##### Selected text #####

Due to the illiquidity, the stock price either remains undervalued or overvalued for a long duration. You must try to invest when it is undervalued.
Then, in the long-term you can make huge profits, especially, if the stock gets listed afterward and the company forecasts great returns.
Unlisted stocks are not for short-term investment and not at all meant for trading. So, there is no hurry in buying and selling them to earn some penny out of it.
You can just do your research, search for the best unlisted stock, and then invest, and wait. There is no need to bite your fingers every day when the market opens or closes.
You can just wait for the right time, when the stock price is at your desired level, you can sell it off and credit your bank account with a lump sum amount.
As investors, we all know the benefit of diversifying our investment portfolio. The more you diversify, the less risk your investment portfolio would have, right?
Unlisted stocks are not volatile or slightly volatile. So, if you have highly volatile stocks in your portfolio, you can mitigate the risks of the same, by adding some good unlisted stocks in your portfolio.
Not only this would bring down the risk but also increase the chances of higher profit margins.
Close Market Investment
The unlisted stocks are traded over the counter – OTC. So, you are in direct contact with the broker from whom you are buying or selling the shares.
This in turn helps in building faith for future investments. The intermediary can intimate you whenever there is a good opportunity for investing in unlisted shares or other instruments as well.
Negotiation is Possible
In the stock exchange, there are innumerable number of buyers and sellers. But in the OTC platform, there are hardly a few.
So, if you think a stock will be of a certain price and you want to buy or sell it at a certain price, then you have the power to negotiate it directly with the intermediary.
This increases the chances of higher profits.
Risks of Investing in Unlisted Stocks
So, now you know the upsides of investing in unlisted securities, let us see the downsides as well.
No regulatory framework
People who invest in unlisted stocks do not enjoy the safety and protection provided by SEBI or the stock exchange. There is always a huge counterparty risk.
For instance, you have to transfer the amount to the intermediaries’ account after placing the purchase order. Then within T+3 days, the shares are transferred.
The intermediary can choose not to transfer the shares, and you can simply lose your money.

##### Supplied material #####

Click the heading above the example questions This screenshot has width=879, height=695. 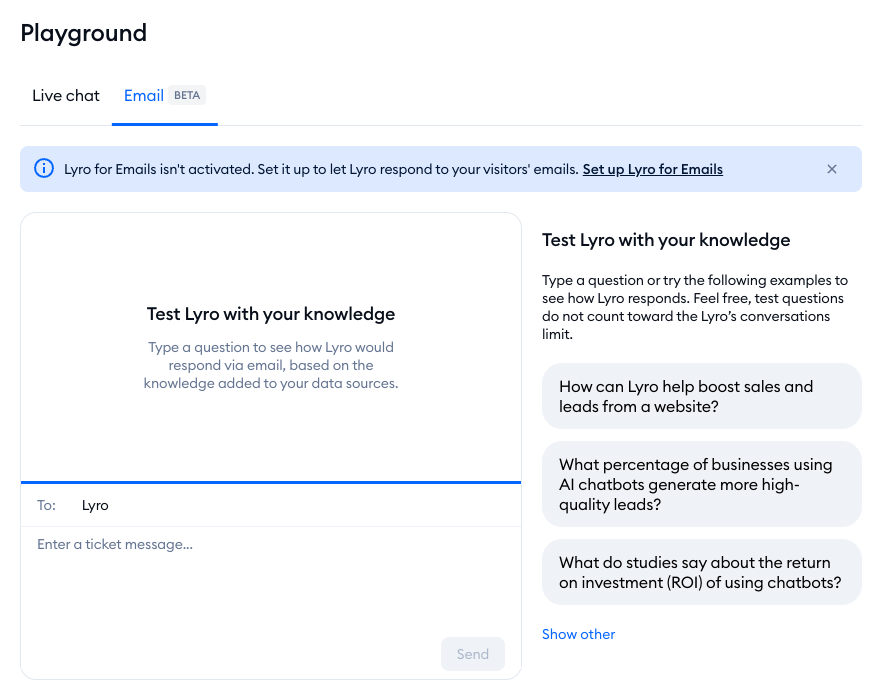pyautogui.click(x=666, y=240)
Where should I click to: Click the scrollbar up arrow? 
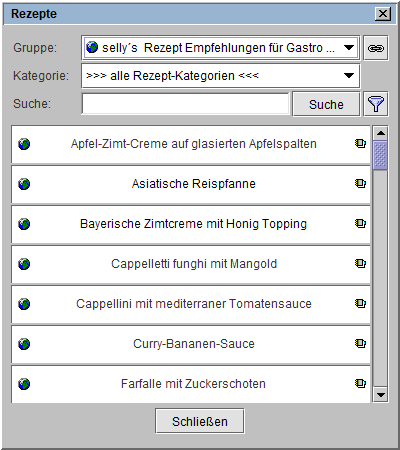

#####

◆ What needs to be done ◆
Reproduce the passage from the text on unlisted stocks above, starting at "So, if you think" and ending at "lose your money.".

◆ Answer to the exercise ◆
So, if you think a stock will be of a certain price and you want to buy or sell it at a certain price, then you have the power to negotiate it directly with the intermediary.
This increases the chances of higher profits.
Risks of Investing in Unlisted Stocks
So, now you know the upsides of investing in unlisted securities, let us see the downsides as well.
No regulatory framework
People who invest in unlisted stocks do not enjoy the safety and protection provided by SEBI or the stock exchange. There is always a huge counterparty risk.
For instance, you have to transfer the amount to the intermediaries’ account after placing the purchase order. Then within T+3 days, the shares are transferred.
The intermediary can choose not to transfer the shares, and you can simply lose your money.